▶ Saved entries

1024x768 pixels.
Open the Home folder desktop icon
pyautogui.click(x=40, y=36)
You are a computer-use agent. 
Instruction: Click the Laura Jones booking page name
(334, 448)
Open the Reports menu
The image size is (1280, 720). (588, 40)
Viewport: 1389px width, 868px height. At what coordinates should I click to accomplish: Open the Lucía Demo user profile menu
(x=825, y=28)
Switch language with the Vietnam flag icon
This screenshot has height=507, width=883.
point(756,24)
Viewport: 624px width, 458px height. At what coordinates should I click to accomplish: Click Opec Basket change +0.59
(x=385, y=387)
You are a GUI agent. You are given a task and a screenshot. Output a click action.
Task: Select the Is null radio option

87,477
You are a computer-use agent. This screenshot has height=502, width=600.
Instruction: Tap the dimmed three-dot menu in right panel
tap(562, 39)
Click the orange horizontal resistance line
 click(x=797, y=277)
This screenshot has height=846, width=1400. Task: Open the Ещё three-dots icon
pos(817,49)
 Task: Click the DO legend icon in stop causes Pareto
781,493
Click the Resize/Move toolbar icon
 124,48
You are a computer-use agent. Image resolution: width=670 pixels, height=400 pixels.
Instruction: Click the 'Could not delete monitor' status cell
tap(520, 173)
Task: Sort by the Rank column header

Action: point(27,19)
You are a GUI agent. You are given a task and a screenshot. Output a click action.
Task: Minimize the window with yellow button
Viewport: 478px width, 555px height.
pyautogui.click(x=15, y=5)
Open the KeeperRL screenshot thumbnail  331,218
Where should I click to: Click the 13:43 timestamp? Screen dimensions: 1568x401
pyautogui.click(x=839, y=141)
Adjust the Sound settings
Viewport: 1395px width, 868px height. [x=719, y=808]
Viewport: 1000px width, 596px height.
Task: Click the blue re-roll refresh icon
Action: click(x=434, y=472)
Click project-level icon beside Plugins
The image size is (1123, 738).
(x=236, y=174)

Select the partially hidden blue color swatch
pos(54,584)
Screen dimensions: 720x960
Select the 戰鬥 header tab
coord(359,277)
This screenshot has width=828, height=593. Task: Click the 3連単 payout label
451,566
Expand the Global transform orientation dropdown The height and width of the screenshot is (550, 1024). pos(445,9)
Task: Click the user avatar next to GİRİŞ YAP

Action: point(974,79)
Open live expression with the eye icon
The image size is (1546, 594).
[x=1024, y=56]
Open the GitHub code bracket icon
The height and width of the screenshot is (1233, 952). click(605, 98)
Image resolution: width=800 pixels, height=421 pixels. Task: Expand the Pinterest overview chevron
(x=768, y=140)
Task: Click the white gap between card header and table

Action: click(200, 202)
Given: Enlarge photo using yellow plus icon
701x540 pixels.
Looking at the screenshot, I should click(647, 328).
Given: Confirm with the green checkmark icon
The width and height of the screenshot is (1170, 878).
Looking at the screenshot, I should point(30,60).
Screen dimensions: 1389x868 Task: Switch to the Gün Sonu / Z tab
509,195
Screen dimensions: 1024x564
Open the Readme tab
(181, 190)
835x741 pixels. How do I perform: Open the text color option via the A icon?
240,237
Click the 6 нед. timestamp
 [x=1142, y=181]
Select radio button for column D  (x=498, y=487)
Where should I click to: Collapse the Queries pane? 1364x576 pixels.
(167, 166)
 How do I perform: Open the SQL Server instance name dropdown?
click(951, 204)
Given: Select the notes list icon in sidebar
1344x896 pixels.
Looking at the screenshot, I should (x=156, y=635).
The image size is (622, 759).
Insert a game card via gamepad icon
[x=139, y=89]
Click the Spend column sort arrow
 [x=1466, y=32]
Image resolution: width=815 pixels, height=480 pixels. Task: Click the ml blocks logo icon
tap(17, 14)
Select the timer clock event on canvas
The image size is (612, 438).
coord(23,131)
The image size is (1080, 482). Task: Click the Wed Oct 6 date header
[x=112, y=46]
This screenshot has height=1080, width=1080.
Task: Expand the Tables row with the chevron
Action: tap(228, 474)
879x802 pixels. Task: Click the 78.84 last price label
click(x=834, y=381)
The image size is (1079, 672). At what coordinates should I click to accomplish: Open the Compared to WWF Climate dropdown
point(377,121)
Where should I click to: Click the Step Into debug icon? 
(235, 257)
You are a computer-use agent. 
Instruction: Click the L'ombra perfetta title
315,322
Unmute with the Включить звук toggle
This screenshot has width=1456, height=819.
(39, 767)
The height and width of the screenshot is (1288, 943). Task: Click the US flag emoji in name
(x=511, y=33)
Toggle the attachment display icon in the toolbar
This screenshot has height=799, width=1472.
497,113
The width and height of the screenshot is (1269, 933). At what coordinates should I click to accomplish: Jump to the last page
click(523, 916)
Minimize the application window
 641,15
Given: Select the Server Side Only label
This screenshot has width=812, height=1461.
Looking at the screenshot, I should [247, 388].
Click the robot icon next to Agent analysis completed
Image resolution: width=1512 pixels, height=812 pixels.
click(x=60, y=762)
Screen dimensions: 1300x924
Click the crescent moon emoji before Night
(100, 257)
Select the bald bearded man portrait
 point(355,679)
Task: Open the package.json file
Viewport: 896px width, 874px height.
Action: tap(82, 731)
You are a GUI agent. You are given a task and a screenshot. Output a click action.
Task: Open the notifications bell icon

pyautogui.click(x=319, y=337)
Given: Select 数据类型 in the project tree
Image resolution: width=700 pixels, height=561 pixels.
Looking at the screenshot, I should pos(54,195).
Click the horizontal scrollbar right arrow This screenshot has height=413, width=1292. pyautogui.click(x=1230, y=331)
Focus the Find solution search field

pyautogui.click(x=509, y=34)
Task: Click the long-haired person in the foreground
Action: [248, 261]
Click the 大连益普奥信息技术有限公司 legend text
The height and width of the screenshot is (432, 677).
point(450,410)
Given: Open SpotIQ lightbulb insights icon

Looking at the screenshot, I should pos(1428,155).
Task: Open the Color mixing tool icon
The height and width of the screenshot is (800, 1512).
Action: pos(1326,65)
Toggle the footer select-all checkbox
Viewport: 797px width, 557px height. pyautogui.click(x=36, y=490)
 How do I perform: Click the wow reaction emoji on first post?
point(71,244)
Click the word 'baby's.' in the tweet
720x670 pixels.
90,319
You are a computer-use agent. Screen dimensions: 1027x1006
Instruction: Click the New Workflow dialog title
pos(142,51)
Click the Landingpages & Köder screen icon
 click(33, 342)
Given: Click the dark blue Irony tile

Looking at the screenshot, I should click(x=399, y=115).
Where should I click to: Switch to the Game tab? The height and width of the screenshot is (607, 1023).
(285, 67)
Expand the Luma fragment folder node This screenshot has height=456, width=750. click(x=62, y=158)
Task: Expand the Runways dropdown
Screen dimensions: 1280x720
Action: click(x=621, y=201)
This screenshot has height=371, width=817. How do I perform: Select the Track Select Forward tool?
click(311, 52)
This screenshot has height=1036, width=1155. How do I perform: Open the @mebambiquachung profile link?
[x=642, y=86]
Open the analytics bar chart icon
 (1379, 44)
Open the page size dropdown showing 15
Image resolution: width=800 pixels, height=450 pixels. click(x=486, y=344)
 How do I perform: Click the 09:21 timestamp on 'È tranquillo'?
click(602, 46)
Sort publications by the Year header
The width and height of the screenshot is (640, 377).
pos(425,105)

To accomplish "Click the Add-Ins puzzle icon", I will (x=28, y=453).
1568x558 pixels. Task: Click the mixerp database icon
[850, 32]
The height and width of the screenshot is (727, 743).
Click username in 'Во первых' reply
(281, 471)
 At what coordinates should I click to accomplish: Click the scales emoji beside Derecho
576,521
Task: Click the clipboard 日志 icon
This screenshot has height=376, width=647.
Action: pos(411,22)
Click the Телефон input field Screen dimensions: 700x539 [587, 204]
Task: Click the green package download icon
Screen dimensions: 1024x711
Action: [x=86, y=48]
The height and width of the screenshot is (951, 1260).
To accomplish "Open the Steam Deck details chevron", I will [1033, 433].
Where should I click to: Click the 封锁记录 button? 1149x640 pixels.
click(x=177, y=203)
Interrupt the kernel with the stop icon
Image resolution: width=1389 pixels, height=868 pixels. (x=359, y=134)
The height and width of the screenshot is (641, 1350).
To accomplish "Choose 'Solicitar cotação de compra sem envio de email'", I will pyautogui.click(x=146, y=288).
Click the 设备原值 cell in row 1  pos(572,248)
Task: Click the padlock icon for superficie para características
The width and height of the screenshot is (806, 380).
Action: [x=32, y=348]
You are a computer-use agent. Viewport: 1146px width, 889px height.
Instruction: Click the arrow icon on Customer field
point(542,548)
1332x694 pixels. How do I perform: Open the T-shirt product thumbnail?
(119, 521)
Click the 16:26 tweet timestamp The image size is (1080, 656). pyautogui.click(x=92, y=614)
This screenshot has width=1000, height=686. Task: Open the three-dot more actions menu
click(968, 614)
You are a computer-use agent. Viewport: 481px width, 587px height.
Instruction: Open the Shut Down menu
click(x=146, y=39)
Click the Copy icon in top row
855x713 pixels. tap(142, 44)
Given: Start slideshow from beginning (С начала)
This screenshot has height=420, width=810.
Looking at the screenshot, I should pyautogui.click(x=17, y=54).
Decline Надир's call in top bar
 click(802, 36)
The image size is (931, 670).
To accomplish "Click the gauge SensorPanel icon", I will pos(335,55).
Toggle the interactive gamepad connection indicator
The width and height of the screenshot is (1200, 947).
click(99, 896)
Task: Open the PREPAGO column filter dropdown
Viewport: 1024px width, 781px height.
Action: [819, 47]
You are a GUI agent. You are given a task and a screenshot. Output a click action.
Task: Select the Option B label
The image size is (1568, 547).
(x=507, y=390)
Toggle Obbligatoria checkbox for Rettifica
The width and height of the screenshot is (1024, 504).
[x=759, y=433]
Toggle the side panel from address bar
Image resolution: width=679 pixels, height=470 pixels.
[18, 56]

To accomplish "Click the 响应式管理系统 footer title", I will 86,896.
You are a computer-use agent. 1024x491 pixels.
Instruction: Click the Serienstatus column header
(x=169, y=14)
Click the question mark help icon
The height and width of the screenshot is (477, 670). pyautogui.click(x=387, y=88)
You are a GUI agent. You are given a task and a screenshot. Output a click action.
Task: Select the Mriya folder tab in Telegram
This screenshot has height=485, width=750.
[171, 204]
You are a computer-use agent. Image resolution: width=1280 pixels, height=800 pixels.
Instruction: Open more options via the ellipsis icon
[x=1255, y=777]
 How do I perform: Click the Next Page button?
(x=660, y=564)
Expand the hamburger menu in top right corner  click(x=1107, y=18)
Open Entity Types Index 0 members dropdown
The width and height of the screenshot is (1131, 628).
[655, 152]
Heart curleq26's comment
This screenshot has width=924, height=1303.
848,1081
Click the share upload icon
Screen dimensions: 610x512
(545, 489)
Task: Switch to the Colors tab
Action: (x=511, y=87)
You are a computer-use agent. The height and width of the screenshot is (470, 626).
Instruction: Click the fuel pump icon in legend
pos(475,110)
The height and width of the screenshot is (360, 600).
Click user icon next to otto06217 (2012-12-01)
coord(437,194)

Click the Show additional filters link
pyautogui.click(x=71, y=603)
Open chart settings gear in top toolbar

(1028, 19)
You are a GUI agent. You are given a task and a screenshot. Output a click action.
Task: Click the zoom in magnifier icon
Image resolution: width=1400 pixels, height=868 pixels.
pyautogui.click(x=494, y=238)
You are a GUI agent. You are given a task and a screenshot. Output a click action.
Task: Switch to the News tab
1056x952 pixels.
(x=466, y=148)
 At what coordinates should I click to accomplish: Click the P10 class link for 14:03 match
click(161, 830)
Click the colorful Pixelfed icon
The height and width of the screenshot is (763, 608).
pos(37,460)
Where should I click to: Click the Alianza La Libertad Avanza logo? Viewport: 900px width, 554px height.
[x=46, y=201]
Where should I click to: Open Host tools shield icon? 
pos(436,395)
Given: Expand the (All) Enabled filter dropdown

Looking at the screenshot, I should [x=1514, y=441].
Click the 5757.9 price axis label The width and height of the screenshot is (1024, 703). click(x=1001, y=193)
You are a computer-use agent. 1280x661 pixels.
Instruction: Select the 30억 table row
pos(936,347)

▶ EXERCISE DIRECTIONS
The required reply is the count of lines in the entries above where the string "yellow" appears, and nothing more.

▶ EXPECTED OUTPUT
2